• What you need to do: The required output is an exact copy of the lines from the one containing "Click the Quick Start heading" through the end of the entries below, with pictures removed.

::: Entries supplied

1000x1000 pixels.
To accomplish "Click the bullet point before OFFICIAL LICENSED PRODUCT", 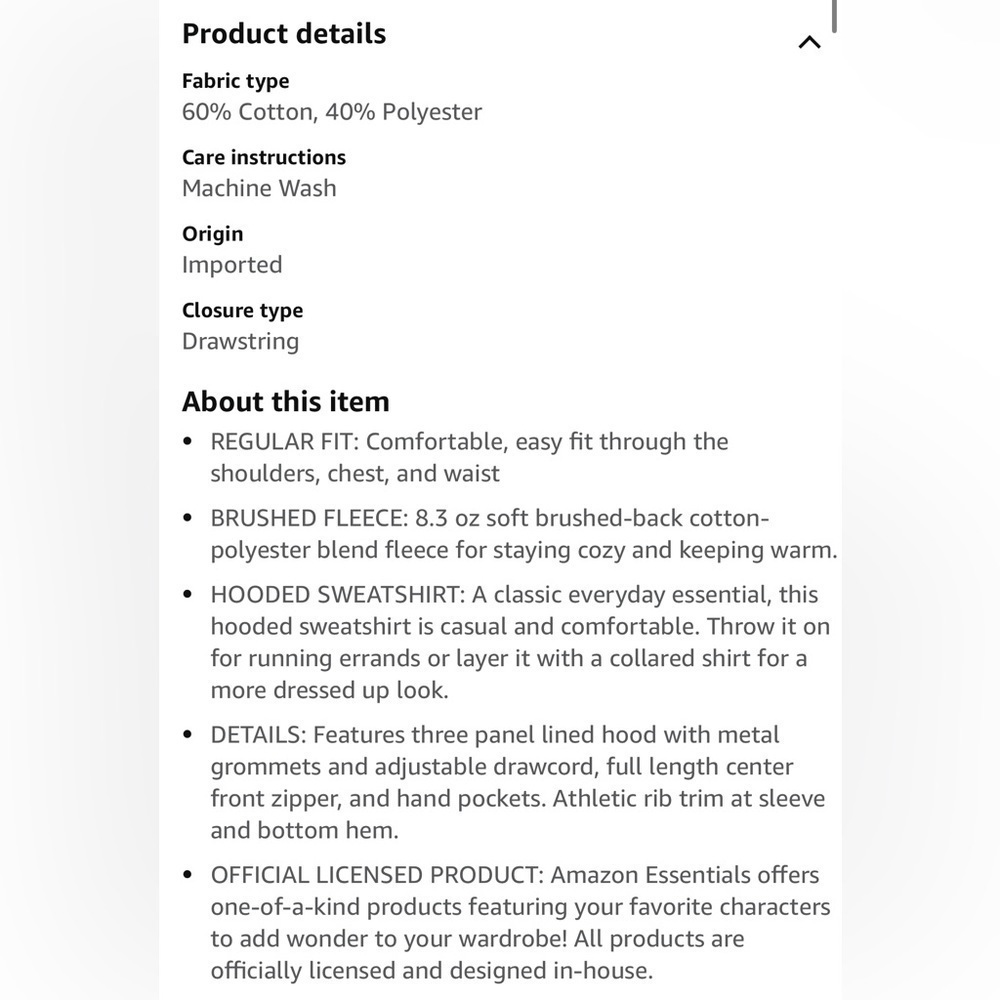I will point(187,875).
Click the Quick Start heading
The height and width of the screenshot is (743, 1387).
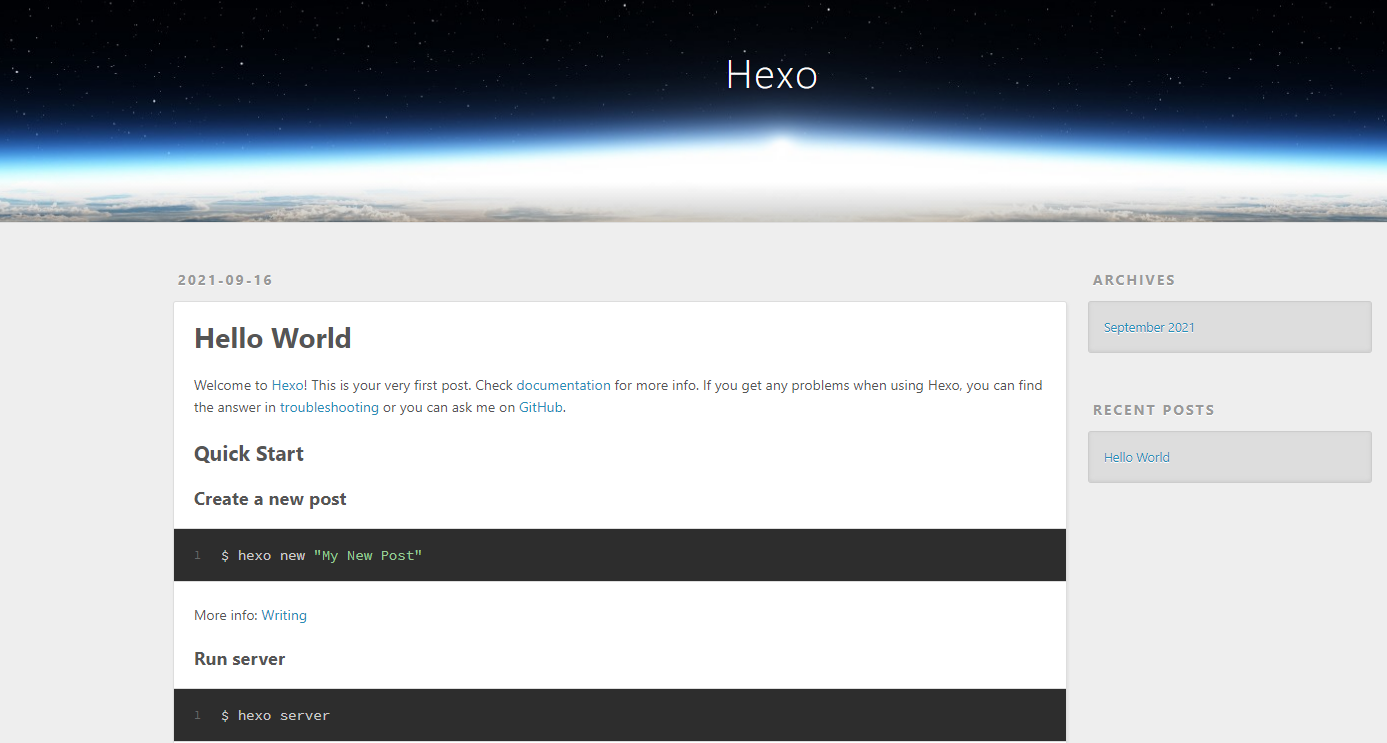pyautogui.click(x=249, y=454)
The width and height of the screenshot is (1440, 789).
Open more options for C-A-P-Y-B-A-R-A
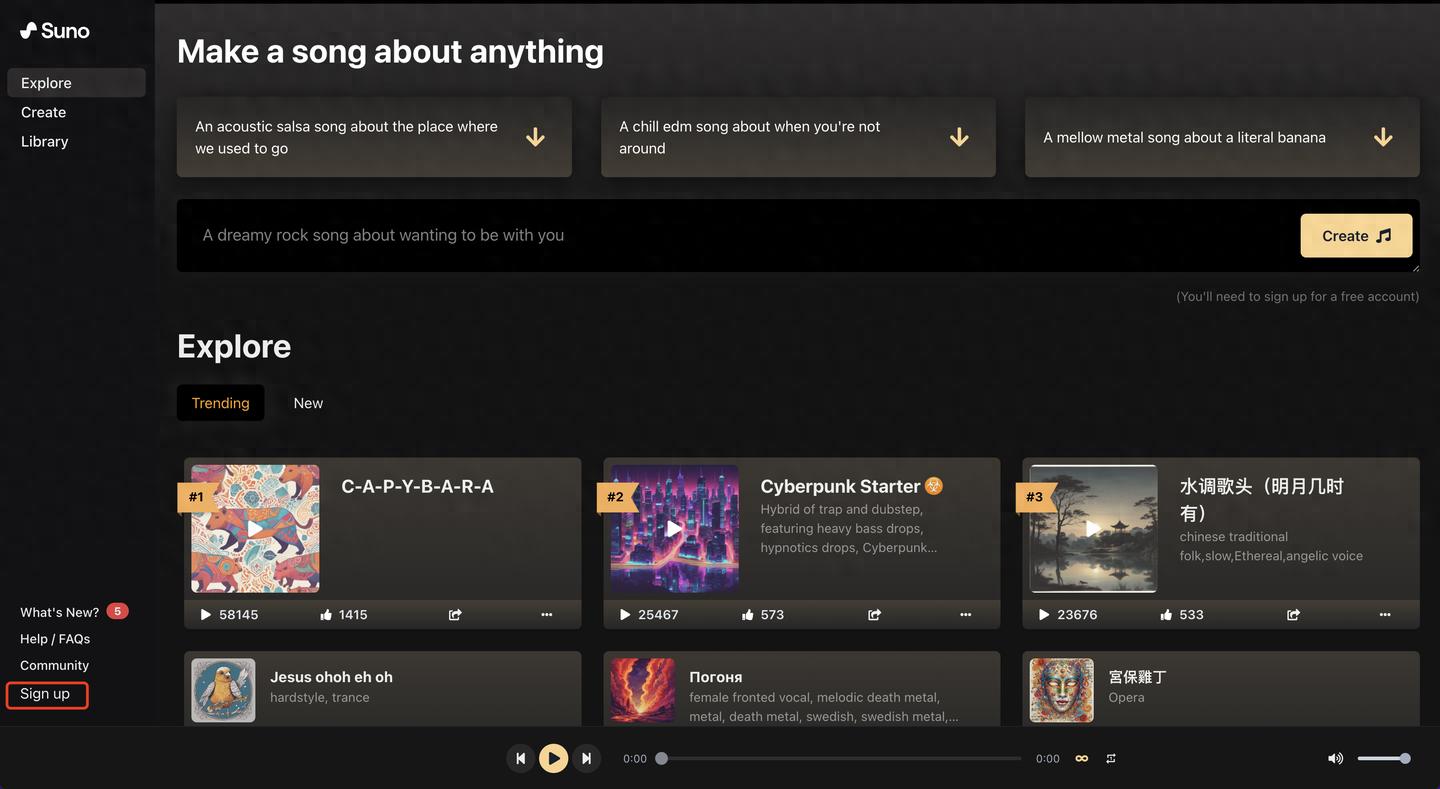547,615
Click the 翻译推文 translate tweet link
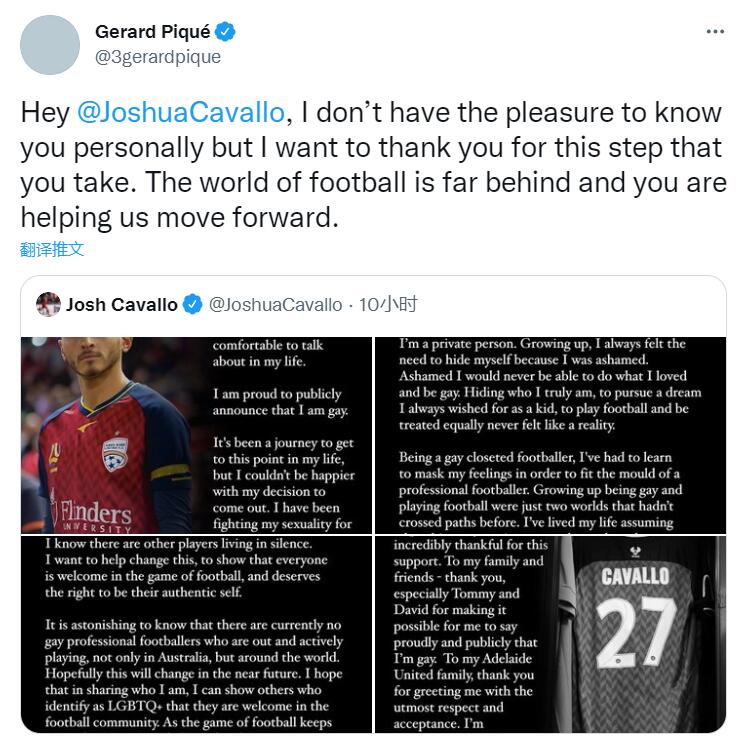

::::::

• Response below:
Click the Quick Start heading
The height and width of the screenshot is (743, 1387).
pyautogui.click(x=249, y=454)
The width and height of the screenshot is (1440, 789).
Open more options for C-A-P-Y-B-A-R-A
547,615
Click the 翻译推文 translate tweet link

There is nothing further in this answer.